What you will do -
**1)** Can you extract the part of the article on the physician-owned hospital ban from "The group is" to "about two weeks.", word for word?
**2)** How would the news story about the ban on physician-owned hospitals go on after its final sentence? Write the next part.

Extracted text -
As Health Reform Struggles, Ban on Physician-Owned Hospitals Faces Uncertain Future

As the health reform bill, with its ban on physician-owned hospitals, flounders in Congress, officials at the Physician Hospitals of America are cautiously optimistic that the ban may not take place.


With the election of Republican Scott Brown, an opponent of the health reform bill, as the new U.S. senator from Massachusetts, "the process of health reform as been turned on its head," says PHA lobbyist Randy Fenninger. Democrats now lack a 60-vote majority to withstand a Republican filibuster and pass a final House-Senate version of the reform bill.

However, PHA officials are advising investors with shovel-ready projects to hold off for at least a few weeks as the fate of the bill becomes clearer. Under the Senate version of the bill, the ban would go in effect on Aug. 1, not enough time for a project that breaks ground now to be fully up and running.

The group is also delaying plans to file a lawsuit challenging the ban, although lawyers for the group continue to draft documents in case they are needed.

Mr. Fenninger says Democratic leaders appear to have rejected the option of pushing the reform bill through the Senate before Mr. Brown takes his seat, which is expected to occur in about two weeks.

Data records -
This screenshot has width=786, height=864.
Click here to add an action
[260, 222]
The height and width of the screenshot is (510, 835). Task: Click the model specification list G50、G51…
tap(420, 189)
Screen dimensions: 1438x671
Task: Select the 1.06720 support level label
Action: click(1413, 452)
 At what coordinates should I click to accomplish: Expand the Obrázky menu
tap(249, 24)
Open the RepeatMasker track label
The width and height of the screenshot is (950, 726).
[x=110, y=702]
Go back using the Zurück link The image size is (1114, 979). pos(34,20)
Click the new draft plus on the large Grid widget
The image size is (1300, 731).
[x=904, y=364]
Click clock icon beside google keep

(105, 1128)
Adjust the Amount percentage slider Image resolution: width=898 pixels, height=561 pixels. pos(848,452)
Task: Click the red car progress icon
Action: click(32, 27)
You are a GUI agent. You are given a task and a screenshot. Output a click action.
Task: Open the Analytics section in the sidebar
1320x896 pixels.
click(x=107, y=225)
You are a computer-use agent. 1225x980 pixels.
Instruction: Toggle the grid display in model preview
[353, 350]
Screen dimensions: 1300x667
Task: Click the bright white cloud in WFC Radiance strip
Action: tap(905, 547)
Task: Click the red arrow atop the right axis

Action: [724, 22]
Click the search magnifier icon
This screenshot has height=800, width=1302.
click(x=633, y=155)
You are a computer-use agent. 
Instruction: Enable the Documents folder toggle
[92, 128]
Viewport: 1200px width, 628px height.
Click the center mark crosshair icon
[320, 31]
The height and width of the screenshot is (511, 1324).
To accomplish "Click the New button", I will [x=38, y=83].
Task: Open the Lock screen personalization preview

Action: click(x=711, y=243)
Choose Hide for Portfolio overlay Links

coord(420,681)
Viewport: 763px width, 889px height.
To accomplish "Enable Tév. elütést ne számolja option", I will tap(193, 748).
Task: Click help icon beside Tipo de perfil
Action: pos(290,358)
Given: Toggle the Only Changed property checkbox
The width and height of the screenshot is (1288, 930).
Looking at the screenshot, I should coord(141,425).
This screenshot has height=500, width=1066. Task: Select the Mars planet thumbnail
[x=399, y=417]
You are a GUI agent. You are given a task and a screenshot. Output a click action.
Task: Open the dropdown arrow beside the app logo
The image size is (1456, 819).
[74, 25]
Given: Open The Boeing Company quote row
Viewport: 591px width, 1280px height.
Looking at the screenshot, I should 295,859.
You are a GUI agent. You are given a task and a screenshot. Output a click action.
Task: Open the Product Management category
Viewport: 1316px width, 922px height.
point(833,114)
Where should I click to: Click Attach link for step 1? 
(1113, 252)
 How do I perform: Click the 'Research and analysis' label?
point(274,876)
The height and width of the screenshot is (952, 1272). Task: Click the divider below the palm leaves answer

Answers for the tasks -
**1)**
The group is also delaying plans to file a lawsuit challenging the ban, although lawyers for the group continue to draft documents in case they are needed.

Mr. Fenninger says Democratic leaders appear to have rejected the option of pushing the reform bill through the Senate before Mr. Brown takes his seat, which is expected to occur in about two weeks.

**2)**
The PHA lobbyist cautions that the legislative landscape is still fuzzy. The impact of Mr. Brown's victory is "yet to be determined," Mr. Fenninger says. "Until this bill has been declared dead, we have to watch it."

PHA Executive Director Molly Sandvig says the ban could be attached to other upcoming bills, such as legislation needed to avert an automatic 21 percent cut in physician fees under Medicare, which was to be part of the health reform bill.

Ms. Sandvig says one positive outcome of PHA's constant lobbying campaign against the ban has been a heightened awareness of physician-owned hospitals in Congress. "We have champions that we never thought we had," she says.

However, Ms. Sandvig cautioned, "we still have many enemies," and she advised members to continue their grass-roots lobbying.